In the early 1980s, as a physician at the University of California Medical Center, researching and treating sexually transmitted viral diseases, I found myself at the epicenter of an emerging crisis that would define an entire era. San Francisco, a city known for its progressive spirit and diversity, became the unwitting battleground against a deadly adversary we would come to know as acquired immunodeficiency syndrome (AIDS).
I was among the first physicians treating AIDS in the city, setting off a chain of events that would forever change the trajectory of healthcare and public health. As people increasingly began to exhibit the symptoms of this new condition, we soon learned the mystery syndrome was caused by the human immunodeficiency virus (HIV) and that we were in the midst of an emerging HIV/AIDS epidemic. The virus attacks CD4 T cells that help the body fight off infections, making people vulnerable to other infections or diseases that our immune system can usually fight off and ultimately leading to AIDS. More than 85 million people have been infected with HIV and about 40 million have died of HIV globally, since the beginning of the epidemic.
Over the next 35 years that followed, we have witnessed the evolution of HIV from the grim days when it was a death sentence to now being a life-long illness. The progress toward improving the day-to-day health of people living with HIV has been nothing short of stunning.

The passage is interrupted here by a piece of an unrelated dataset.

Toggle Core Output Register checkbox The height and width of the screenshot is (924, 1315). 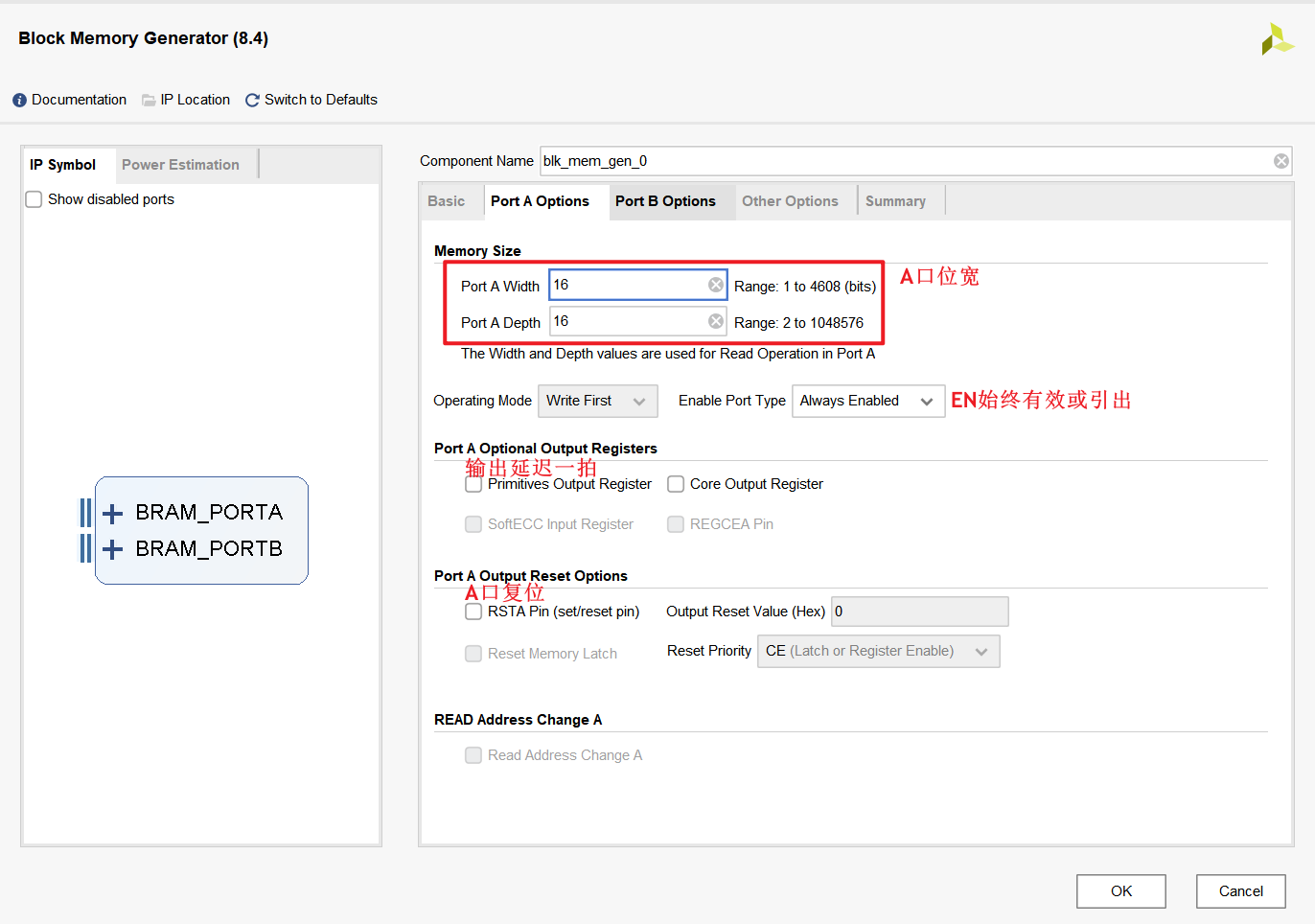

This has been a result of collaborative efforts to increase awareness of the disease, how it spreads, testing, treatment, and preventive care initiatives coupled with our understanding of the virus through medical research.
In the early 1990s, highly active antiretroviral therapy (HAART), a combination of multiple antiretroviral treatments (ART), was developed and made available as the first line of treatment. ART fights back the virus and restores immune function enabling people to live with HIV for far longer than when the epidemic began. The morbidity and mortality associated with HIV dropped significantly with ARTs.

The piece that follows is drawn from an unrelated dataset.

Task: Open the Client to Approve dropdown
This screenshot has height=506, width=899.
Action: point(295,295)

The fight against HIV, however, is far from over. People living with HIV are still facing challenges despite the advancement in ART, including poor adherence and failure of first-line ART.
Treatment adherence is critical to managing HIV and preventing further spread of the virus. This entails starting treatment immediately following testing and diagnosis, being consistent in taking the medication exactly as prescribed and keeping all medical appointments. Skipping medication allows for the virus to multiply, increasing the risk of drug resistance and progression.
Today, we find ourselves confronted with a sobering reality and public health risk: in the U.S approximately 45,000 people living with HIV are clinically failing first-line ART treatment, 91,000 patients are non-adherent for hard-to-address reasons, and the ongoing transmission risk is contributing to 35,000 to 40,000 new infections each year.
What is important to note is that people who fail the first line of treatment are more likely to fail again with second-line drugs as well as experience side effects, treatment fatigue, and potentially drug resistance. Early detection of treatment failure is critical to sustaining the effectiveness of the first line of treatment. The development of drug resistance-associated viral mutations continues to pose a threat to the community because once these mutations are transmitted it may be harder to treat new patients with current medications.
One of the most reported barriers to adherence to antiretroviral therapy is stigma. Because of the long history of stigma and discrimination against people living with HIV, patients may hide the fact that they are taking medications which can lead to inconsistent timing of ingestion or altogether forgetting to take their medication.
People living with HIV who have comorbid mental disorders such as substance abuse and depression have also been found to have poor adherence. Historically high pill burden has also been associated with poor adherence.
Innovation in the HIV treatment landscape is playing a role in addressing medication adherence. In recent years, long-acting injectable antiretroviral monthly and bi-monthly treatment options have been approved – a welcome alternative for people living with HIV.
An HIV cure is one of the ultimate long-term goals of research today, as we strive to go beyond ARTs. This could take the form of a “sterilizing cure”/ “eradication” defined as the removal of all replication-competent virus, or a “functional cure”/ “viral control off therapy” defined as undetectable virus off antiretroviral therapy using a standard clinical assay.
We are now on the cusp of it coming full circle from the days when patients took multiple pills a day to potentially a one-and-done single-dose treatment – unlocking the power of cell and gene therapy.
Having devoted my entire career to treating and now searching for a cure for HIV I am both hopeful and exasperated. Hopeful, because tremendous medical progress has been made. But exasperated, because we have fallen behind on one of the vital tools for controlling the epidemic: adherence to HIV treatment.
We may have dealt with significant setbacks in a decades-long effort to control the global HIV epidemic and lost loved ones along the way. However, early clinical trials of gene and cell therapy have shown promising results. That is why I remain optimistic we are closer than ever to finding a cure.